Collected data entries
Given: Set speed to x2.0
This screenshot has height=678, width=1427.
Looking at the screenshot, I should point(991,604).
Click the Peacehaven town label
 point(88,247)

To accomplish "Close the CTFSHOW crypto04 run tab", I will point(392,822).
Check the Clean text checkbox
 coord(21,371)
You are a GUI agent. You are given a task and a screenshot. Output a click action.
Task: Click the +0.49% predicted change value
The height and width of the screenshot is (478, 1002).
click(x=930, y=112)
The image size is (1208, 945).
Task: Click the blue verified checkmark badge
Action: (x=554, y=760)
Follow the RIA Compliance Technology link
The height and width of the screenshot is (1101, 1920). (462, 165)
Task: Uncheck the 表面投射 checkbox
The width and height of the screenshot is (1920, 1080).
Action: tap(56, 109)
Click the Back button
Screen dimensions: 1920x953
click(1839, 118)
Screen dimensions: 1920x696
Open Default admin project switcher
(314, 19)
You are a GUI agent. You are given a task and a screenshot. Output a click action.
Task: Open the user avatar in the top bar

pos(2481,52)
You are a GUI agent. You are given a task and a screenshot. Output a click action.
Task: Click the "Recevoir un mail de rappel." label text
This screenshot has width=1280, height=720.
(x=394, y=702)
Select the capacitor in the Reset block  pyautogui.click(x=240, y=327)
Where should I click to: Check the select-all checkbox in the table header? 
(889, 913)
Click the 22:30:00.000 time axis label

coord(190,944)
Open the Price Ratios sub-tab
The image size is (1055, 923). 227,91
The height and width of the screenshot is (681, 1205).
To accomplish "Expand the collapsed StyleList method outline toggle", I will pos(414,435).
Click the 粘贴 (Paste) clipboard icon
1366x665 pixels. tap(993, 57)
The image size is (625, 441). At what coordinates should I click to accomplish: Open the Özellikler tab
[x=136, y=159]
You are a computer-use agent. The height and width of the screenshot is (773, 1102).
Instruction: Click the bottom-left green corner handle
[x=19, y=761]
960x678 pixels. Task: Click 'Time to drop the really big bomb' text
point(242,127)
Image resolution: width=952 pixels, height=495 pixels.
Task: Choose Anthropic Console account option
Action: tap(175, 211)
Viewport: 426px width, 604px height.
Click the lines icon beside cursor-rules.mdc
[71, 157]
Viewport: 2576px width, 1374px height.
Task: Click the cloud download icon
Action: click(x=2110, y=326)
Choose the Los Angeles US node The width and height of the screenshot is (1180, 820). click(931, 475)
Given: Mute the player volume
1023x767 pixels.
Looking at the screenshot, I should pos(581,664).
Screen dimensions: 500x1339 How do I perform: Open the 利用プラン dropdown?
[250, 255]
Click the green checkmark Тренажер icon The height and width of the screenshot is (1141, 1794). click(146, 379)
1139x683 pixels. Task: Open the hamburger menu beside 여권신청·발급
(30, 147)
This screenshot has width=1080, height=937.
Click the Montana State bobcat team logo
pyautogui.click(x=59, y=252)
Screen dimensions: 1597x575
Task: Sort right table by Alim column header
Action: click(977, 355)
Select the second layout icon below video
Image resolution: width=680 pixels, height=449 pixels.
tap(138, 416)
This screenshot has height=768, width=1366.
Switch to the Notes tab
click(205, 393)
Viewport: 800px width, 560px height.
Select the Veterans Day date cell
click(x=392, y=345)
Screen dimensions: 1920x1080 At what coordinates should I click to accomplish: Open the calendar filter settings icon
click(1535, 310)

THE TASK
Locate every line in the listing above that contains the word "green", matching case exactly, and copy each of those lines.

ANSWER TO THE PROBLEM
Instruction: Click the bottom-left green corner handle
Click the green checkmark Тренажер icon The height and width of the screenshot is (1141, 1794). click(146, 379)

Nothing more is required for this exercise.